Instead of discussing how college students are talked about and perceived by the media, today I want to talk about the effect of the media on undergraduates.
Apparently, college students are addicts.
Or at least they act like them when it detached from electronic media for 24 hours.
A recent trial conducted at the University of Maryland’s International Center for Media & Public Affiars (ICMPA) and the Salzburg Academy on Media & Global Change, researched the behavior of students across five continents.
According to Yahoo! News, “What they found is basically this: if you’re under the age of 25, anywhere in the world, you’re likely addicted to some form of media, whether it be Facebook, a smartphone, TV or instant messaging.”
Students described feeling like “crackheads” without their phones, with some even flat out saying that media was a drug to them.
One student from China recalled in the study:
“I would feel irritable, tense, restless and anxious when I could not use my mobile phone. When I couldn’t communicate with my friends, I felt so lonely, as if I was in a small cage in a solitary island.”

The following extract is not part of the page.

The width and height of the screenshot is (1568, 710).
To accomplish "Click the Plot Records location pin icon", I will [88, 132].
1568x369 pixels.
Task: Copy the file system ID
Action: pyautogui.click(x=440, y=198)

Although media addiction is not currently a clinical diagnosis, according to the study, students exhibited signs of physical dependency. Some were able to cope by engaging with personal contact with family and friends.
It is crazy to imagine feeling and acting like a person with a dependency on drugs, but I recall moments when my phone battery was dead or I had lost my phone when I felt completely out of sync and lost at times. Could media addiction become a clinical diagnosis for this generation?
Recently in my Neuroethics class we discussed a rather disturbing case in which a Korean couple became so addicted to a Second-Life type online game called Prius in which they raised a virtual child that their own real infant withered away and eventually died of starvation, according to a Telegraph article.
“The couple seemed to have lost their will to live a normal life, because they didn’t have jobs and gave birth to a premature baby,” Chung Jin-won, a police officer in Suwon, the Seoul suburb, told the Yonhap news agency.
“They indulged themselves in the online game of raising a virtual character so as to escape from reality, which led to the death of their real baby.”
According to my professor the mother received a reduced sentence because her Internet addition was taken into account. What are your thoughts on this?